しかしながら現在は、「V80」や「V90」といった過去モデルを含めた完成度の高さから、『CCA』や『KZ』といった競合他社とも一味違った個性を持つ、中価格帯ブランドとして確立しています。
今回の「VX」は、TRNブランドの中でもフラッグシップモデルなだけに、使用時の期待が高まります。
良好な装着感と疲労感を感じさせない筐体デザイン
前述の通り、リケーブル可能な本製品。
付属ケーブルは、QDC製カスタムIEMで採用されている規格の、0.75mm2pinコネクタに対応しています。
全面金属ハウジング、ノズルにドライバを組み込んでいるため太さがあったりと、装着時の疲労感を懸念していましたが、全くの杞憂でした。
ハウジングは耳の形に合わせた造形となっているためフィット感はかなり良好です。
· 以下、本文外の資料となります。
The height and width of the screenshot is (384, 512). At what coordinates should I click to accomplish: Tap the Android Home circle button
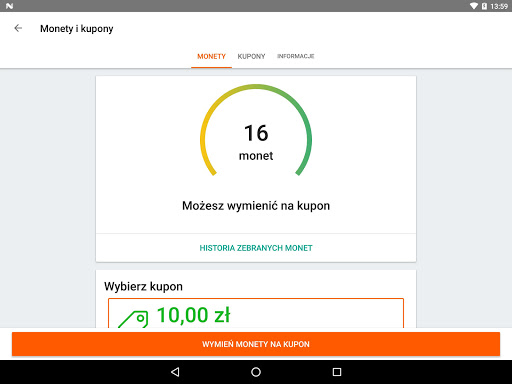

ノズルの長さも一般的で、抜け落ちたり圧迫感を感じることはありません。
因みに著者は、Mサイズが一番しっくりきます。
ケーブル自体も柔らかくしなやかで、癖付けされた透明なイヤーガイドと相まって、耳にいい具合に優しくかかる程度のつけ心地となります。
とはいえさらに上質なサウンドを追求するなら、カスタムするのもいいかもしれません。
クセが少ない明瞭なサウンドを愉しめるオールラウンドプレーヤー
「TRN VX」はIEMですが、今回は本体そのもので試したいので、リケーブルは使用せず音質をチェックしていきます。
音質における第一印象は、明るく明瞭なサウンドで、全音域の解像度とバランスがとれており、どんなジャンルの音楽も心地よく、クセがなく聴きやすいです。
低音はやや抑え目ですが、情報量は多いものの自然なチューニングで、多ドラを感じさせずはっきりとしていてキレを感じます。
重低音においてもパワフルなのにしつこさがなく、高解像度となっています。
ただ、音が重なると主張が弱く、著者を含め重低音好きにとってはややフラットで物足りなさを感じます。
次に中音域。周波数特性を見ると、中音域が少しだけ凹んでいるものの、中高域が強調されているので何の違和感も感じません。中低域に厚みがない分、男性ボーカルに明瞭さが欠けると思いきやそんなことはありません。
中高域がドライであっさり目なので、どちらかというと女性ボーカールの方がボリュームを上げれば上げるほど耳につんざくような印象を受けます。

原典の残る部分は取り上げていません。